Non si sa di preciso quanti siano, ma pare se ne contino a milioni. Dischetti di plastica partiti dalla costa del Cilento, finiti in mare dopo il cedimento della vasca di un depuratore del comune di Capaccio e trasportati lontano dalle correnti. È successo a febbraio 2018, nei mesi successivi le spiagge che si affacciano su tutto il Tirreno si sono riempite di questi tondini bianchi. Segnalati e raccolti su tutte le coste italiane ma anche in Francia, Spagna, persino a Malta, Lampedusa e in Tunisia. Otto persone andranno a processo per disastro ambientale, rinviati a giudizio dal giudice per l’udienza preliminare del Tribunale di Salerno, Vincenzo Pellegrino.
Una decisione in qualche modo storica, sembra infatti che sia il primo processo di questo tipo che riguarda la plastica in mare. “È un’ipotesi nuova e interessante, non ci sono precedenti pubblicati – riflette Gianfranco Amendola, magistrato esperto in materia ambientale ed ex deputato europeo dei Verdi – non ricordo processi per plastica in mare di questo tipo, l’inquinamento di rifiuti in mare, compresa la plastica, anche da navi certamente sì. Non si tratta solo di abbandono di rifiuti, ma di un danno tale da provocare grossi sconvolgimenti ambientali”.

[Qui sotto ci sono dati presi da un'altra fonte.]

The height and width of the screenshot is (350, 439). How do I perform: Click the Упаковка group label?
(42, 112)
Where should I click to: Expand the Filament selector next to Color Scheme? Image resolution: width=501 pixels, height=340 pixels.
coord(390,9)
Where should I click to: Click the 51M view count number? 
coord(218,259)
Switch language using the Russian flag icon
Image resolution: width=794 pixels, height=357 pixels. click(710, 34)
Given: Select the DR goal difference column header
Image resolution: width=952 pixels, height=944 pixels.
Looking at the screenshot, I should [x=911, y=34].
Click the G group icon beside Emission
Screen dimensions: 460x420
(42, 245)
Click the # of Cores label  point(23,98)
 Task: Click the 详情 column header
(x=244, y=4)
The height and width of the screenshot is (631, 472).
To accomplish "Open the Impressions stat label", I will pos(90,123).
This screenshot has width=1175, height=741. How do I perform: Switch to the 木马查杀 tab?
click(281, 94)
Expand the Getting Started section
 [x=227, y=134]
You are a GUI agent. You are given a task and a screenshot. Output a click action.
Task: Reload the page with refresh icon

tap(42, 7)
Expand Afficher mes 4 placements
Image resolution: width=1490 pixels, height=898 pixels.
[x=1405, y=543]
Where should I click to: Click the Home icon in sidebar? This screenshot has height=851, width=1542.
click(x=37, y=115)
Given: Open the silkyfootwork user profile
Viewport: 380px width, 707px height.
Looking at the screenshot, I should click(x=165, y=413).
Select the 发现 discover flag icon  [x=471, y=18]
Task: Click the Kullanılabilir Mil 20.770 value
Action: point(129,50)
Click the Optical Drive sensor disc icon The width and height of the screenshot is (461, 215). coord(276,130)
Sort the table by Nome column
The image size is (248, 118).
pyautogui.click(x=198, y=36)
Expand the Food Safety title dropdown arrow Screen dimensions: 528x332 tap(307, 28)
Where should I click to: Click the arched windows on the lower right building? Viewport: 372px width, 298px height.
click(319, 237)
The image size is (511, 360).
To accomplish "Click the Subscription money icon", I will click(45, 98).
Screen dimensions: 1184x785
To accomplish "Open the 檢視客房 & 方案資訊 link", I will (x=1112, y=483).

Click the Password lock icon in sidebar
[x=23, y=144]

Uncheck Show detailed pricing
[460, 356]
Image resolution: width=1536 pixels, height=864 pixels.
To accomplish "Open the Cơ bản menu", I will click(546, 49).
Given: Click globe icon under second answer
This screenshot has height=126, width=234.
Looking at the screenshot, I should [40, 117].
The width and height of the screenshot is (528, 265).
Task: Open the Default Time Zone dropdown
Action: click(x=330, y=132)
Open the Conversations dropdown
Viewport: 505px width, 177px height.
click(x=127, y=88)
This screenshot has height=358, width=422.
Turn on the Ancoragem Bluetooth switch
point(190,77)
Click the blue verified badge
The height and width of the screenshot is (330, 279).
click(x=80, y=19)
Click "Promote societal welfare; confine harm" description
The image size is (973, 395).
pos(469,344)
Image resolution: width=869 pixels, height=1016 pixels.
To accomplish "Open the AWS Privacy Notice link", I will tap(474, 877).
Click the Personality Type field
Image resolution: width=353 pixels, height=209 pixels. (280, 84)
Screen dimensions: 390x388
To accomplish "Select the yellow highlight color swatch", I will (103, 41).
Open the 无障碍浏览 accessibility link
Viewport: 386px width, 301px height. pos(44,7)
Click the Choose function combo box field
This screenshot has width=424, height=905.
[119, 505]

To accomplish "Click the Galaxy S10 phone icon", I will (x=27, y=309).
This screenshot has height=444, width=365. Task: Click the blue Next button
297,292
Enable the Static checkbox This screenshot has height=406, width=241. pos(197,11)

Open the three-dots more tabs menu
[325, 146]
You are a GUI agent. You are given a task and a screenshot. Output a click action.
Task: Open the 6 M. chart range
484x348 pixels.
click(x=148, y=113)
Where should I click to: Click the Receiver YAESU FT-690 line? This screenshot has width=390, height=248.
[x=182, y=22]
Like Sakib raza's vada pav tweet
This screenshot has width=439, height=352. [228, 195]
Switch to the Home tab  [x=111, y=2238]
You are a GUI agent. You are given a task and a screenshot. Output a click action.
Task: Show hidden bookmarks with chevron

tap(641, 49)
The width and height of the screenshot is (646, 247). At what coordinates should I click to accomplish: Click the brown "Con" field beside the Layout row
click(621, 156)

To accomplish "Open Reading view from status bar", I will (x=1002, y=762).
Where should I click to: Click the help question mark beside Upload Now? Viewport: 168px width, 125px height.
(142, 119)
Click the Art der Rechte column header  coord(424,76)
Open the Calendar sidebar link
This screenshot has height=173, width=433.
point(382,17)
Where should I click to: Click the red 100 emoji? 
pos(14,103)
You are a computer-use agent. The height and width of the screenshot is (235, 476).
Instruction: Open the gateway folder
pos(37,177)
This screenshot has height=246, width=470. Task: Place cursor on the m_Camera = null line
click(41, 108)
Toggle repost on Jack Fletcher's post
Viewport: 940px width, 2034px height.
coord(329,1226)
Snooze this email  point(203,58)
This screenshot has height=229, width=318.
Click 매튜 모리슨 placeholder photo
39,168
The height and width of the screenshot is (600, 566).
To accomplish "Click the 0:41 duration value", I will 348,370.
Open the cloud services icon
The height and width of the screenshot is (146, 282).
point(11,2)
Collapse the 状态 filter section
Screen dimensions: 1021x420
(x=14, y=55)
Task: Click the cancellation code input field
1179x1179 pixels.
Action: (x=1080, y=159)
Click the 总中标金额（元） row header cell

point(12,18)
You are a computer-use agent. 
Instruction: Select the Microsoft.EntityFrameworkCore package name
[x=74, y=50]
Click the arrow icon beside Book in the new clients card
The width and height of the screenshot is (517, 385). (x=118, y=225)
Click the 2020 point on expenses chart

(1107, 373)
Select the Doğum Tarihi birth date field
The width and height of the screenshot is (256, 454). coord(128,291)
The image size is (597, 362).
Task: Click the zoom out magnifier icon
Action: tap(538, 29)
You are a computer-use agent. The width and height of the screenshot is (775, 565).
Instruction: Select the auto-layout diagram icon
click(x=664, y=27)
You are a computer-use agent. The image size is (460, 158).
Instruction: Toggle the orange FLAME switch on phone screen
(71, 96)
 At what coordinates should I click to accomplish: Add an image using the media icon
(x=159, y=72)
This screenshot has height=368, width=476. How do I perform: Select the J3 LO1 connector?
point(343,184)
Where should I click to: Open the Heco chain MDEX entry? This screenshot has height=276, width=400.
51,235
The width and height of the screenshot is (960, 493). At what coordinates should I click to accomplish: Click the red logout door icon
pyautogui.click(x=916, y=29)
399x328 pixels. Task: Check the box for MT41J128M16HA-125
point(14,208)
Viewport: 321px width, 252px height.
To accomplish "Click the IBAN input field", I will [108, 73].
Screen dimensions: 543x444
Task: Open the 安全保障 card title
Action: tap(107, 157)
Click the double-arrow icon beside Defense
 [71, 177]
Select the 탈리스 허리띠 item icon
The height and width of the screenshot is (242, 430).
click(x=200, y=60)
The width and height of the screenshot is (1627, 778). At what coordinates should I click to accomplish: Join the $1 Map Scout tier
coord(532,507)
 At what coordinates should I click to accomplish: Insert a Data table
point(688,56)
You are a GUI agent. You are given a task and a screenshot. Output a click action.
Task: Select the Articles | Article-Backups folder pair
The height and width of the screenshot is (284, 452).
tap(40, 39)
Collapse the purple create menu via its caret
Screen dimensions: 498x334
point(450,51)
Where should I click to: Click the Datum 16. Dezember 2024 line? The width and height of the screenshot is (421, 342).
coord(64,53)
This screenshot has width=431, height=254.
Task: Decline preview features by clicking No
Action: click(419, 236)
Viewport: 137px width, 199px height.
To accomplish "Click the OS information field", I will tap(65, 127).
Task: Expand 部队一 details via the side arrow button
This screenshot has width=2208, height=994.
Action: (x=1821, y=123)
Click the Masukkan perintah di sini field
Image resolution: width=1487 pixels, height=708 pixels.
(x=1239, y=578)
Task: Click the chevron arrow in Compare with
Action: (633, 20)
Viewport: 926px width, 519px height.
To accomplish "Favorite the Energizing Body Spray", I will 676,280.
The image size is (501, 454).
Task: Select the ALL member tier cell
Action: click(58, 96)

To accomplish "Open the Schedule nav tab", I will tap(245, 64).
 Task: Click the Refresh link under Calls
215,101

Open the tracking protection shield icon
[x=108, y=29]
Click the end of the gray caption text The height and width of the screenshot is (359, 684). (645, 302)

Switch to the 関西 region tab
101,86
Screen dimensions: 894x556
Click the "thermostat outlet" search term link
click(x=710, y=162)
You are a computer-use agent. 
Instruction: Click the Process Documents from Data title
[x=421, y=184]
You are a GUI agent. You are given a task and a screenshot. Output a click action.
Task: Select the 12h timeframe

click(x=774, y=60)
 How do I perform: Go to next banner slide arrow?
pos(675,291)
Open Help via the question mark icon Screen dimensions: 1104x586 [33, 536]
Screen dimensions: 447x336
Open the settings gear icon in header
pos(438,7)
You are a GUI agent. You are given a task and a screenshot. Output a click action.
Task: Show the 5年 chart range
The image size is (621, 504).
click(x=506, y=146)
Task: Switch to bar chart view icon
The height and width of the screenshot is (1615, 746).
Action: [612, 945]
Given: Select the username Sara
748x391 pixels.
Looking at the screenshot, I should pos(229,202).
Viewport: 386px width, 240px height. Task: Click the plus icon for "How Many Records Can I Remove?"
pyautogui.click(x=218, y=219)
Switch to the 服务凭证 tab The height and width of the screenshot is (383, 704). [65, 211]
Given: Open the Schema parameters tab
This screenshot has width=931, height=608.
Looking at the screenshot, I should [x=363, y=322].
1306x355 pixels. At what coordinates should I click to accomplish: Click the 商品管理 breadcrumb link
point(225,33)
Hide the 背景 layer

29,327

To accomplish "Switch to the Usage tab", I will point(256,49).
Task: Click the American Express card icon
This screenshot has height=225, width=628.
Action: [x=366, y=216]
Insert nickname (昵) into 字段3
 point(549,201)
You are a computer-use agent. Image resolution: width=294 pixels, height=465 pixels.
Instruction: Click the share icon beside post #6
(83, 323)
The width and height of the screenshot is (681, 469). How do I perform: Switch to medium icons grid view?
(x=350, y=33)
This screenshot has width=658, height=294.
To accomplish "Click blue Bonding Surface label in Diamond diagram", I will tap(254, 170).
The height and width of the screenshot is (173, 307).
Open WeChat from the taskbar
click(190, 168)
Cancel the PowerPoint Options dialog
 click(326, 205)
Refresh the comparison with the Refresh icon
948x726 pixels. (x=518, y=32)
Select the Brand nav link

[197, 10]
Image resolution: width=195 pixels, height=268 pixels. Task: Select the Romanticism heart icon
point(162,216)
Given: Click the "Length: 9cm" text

Il cedimento del depuratore
I dischetti sono quelli che servono come supporto per far crescere i batteri che, assorbendo i nutrienti nell’acqua, la purificano. La griglia di una delle vasche avrebbe ceduto, riversando la plastica in acqua. Le responsabilità riguardano, quindi, soprattutto le condizioni del depuratore. Gli imputati sono tecnici e amministratori delle aziende impegnate nei lavori: gli ingegneri del Comune di Paestum Carmine Greco e Gianvito Bello, Gerardo De Rosa ex amministratore unico e Angelo Corradino ex direttore tecnico dell’azienda speciale “Paistom”. Antonino Fiore, direttore dei lavori e Giuseppe Iodice, collaudatore dell’impianto. Guido Turconi ed Elio Bardone, legale rappresentante e direttore dei lavori della Veolia Water Tecnologies (l’azienda del colosso multinazionale francese Veolia), che si è occupata dell’adeguamento e ripristino del depuratore. Uno degli imputati, Angelo Corradino, ha scelto il rito abbreviato.
“L’accusa sostiene che il depuratore soffre di problematiche strutturali ataviche – spiega Giuseppe Giarletta, avvocato di Legambiente Campania, accettata come parte civile nel processo – nonostante questo non è mai stato bloccato ma anzi è stata sovraccaricata una conduttura che non era danneggiata. L’eccessiva pressione ha determinato lo sfondamento del depuratore che ha riversato in mare i dischetti per depurare le acque”. Assieme a Legambiente sono state ammesse come parti civili Wwf, Codacons, Comune di Formia (Latina) e Comune di Latina.